The row over Prince Charles being given access to confidential Cabinet papers has taken on a new twist. It seems that his son, and the second-in-line to the British throne, Prince William has also been occasionally given these confidential documents.

A Cabinet spokesman confirmed that as a future heir to the throne, it was "appropriate that he is regularly briefed on government business." The Queen and Prince Charles receive such materials routinely. The Cabinet Office has declined to comment whether any other royals were also receiving such confidential documents.

The latest news however has not gone down well with anti-monarchist group Republic, which is already up in arms over news that Prince Charles has been given confidential government papers. Even junior government ministers are not given access to the documents.

According to the Cabinet Office's 'precedent book' Prince Charles, the Queen, ministers and a handful of others get papers from cabinet and ministerial committees at least since 1992, when the book was written. The book states that the need for Cabinet documents to be kept secret is so vital that cabinet ministers are handed their copies in person and ministers of state and junior ministers do not normally receive copies of any such written statements.

The Republic earlier this week, received four chapters of the Cabinet Office's precedent book after a three-year freedom of information battle. Referring to the latest information that Prince William is also an occasionally recipient of confidential documents, Republic's chief executive Graham Smith said: "There is no mention of this access in the documents released this week. It appears to be a free for all."
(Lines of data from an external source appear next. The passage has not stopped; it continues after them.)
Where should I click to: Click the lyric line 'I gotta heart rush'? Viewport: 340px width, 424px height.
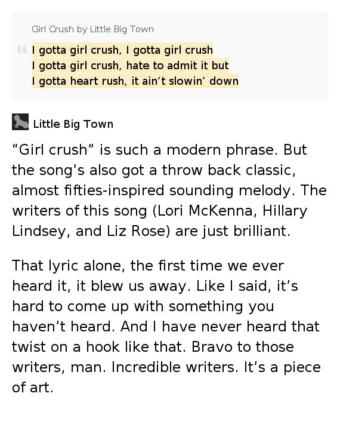tap(78, 81)
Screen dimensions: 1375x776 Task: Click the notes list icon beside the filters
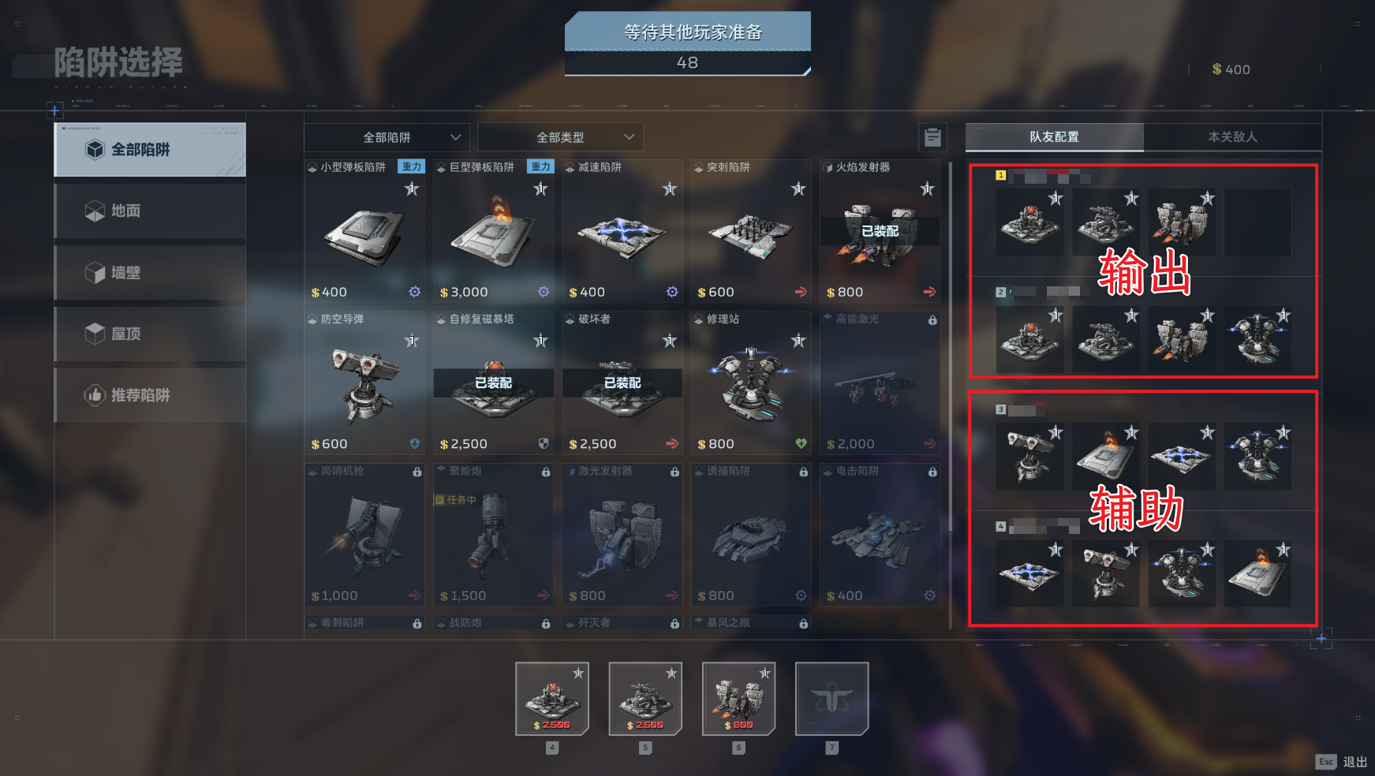(x=932, y=137)
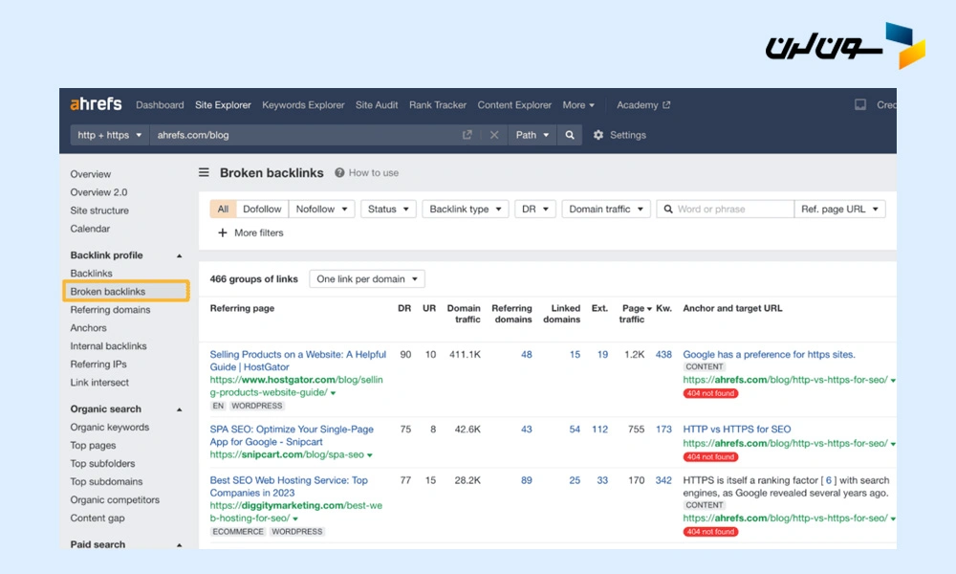
Task: Expand the One link per domain dropdown
Action: pyautogui.click(x=367, y=279)
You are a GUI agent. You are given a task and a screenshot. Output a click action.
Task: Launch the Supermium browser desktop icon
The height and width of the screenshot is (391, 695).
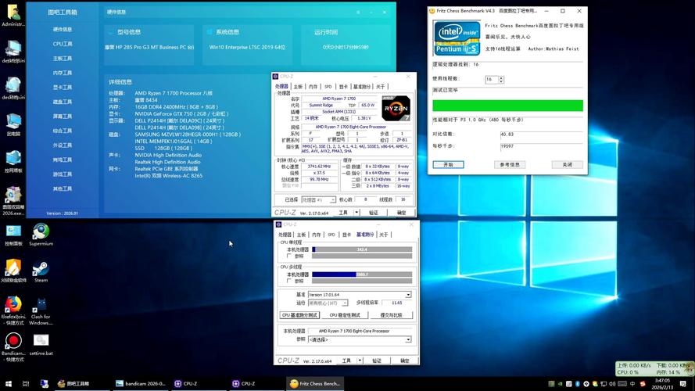41,232
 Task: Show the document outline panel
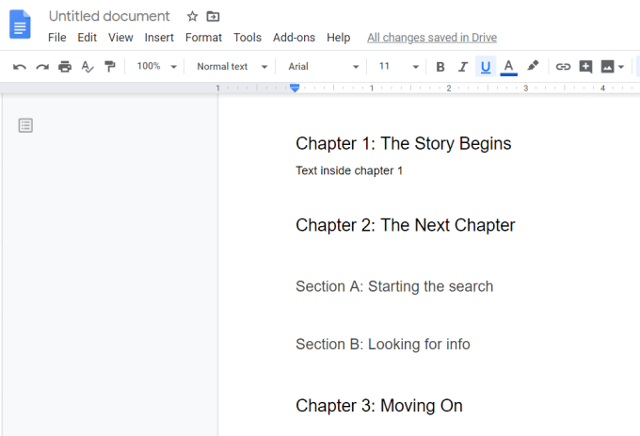coord(26,125)
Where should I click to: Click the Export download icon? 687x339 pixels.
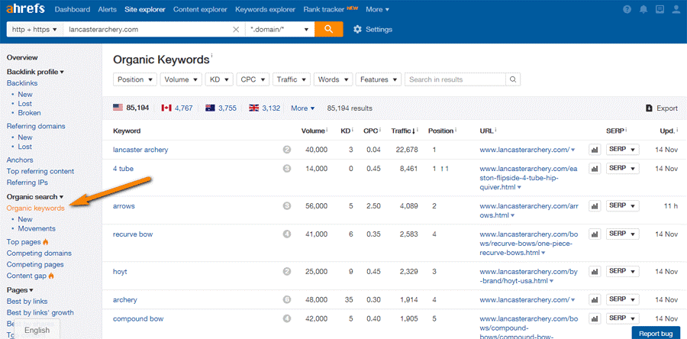point(650,108)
He continued: "We support Labour's call for an inquiry, so we can know how much information is being handed to which royals." Republic has written to Prime Minister David Cameron, urging him to end the practice of sharing confidential documents with the Prince of Wales.

It is not immediately known whether the Republic will push for a similar move with Prince Williams now that it has been confirmed that he also does receive such documents occasionally. Earlier, Smith said: "The disclosure of cabinet papers to Prince Charles is quite extraordinary and completely unacceptable. Not only because they would contain highly classified information but because it gives him considerable advantage in pressing his own agenda when lobbying ministers."
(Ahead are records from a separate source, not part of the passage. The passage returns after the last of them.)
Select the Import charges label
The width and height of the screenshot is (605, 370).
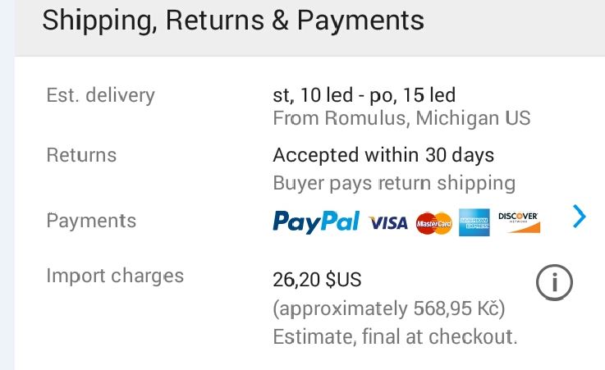(x=115, y=276)
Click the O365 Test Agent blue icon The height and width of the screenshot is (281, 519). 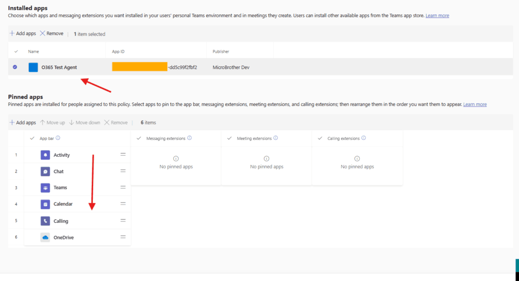pos(33,67)
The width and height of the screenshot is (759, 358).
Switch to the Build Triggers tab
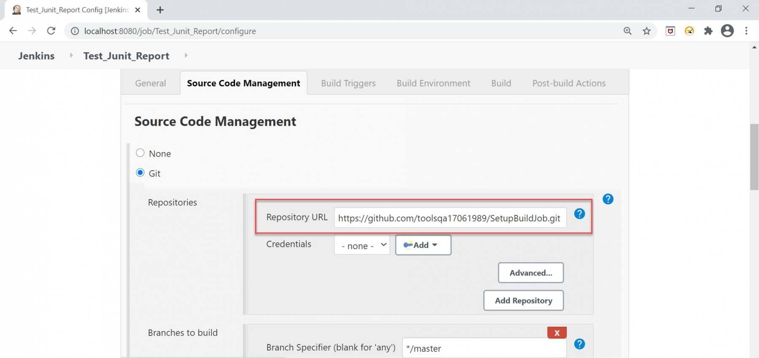[348, 83]
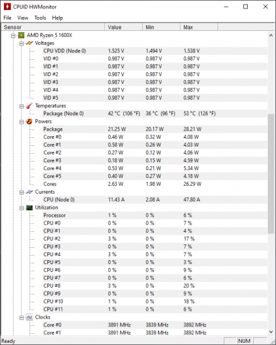Click the vertical scrollbar thumb
276x345 pixels.
pyautogui.click(x=271, y=173)
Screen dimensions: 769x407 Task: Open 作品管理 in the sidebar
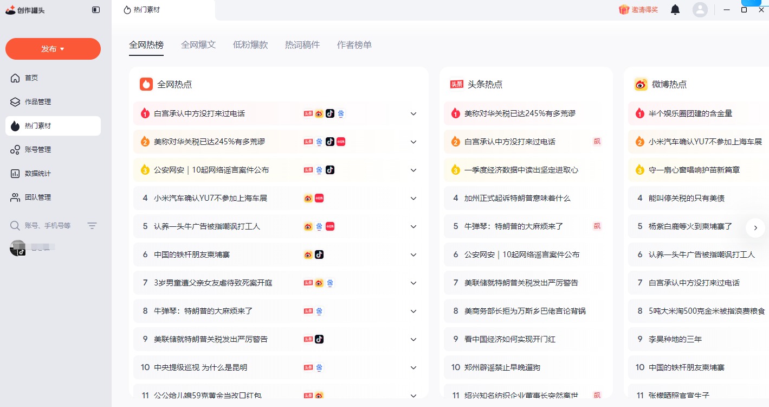click(37, 102)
Smith continued: "Charles has no legitimate need to see Cabinet papers at all. His political and private interests and the high degree of secrecy surrounding his lobbying mean there is a real danger this information can be information can be abused without any possibility of accountability."

Labour MP Paul Flynn has called for a parliamentary inquiry, saying that the access made the Prince of Wales the country's "best-informed lobbyist." Shadow energy and climate change minister Clive Lewis also backed the call for a parliamentary review.

The Daily Mail noted that news that Prince William has received such confidential documents "is all the more surprising" because the Duke of Cambridge is "not even a full-time working royal". It noted that although he has been steadily taking on duties on behalf of the Queen, his main job is as a pilot for the East Anglian Air Ambulance Service.

Bernard Jenkin, who chairs the cross-party public administration and constitutional affairs committee that scrutinises the Cabinet Office, said it was "outrageous" to describe Prince Charles as a lobbyist. "This is really a debate about the Prince of Wales' conduct, not what papers he sees," Jenkin added.

He said the vast majority of people would agree that the heir to the throne should have access to such documents. The BBC noted that Prince William had not been keen to embrace his royal roots in the past but now, with marriage, fatherhood and entering his thirties, there seems to be a shift in his approach. "Access to these documents allows him to understand Whitehall and to prepare when he is king," the BBC said.

The broadcaster continued: "His supporters will argue this makes perfect sense as it's better to have an informed future monarch than an ignorant one. His critics will question the lack of transparency and the need for him to see such sensitive material in the first place."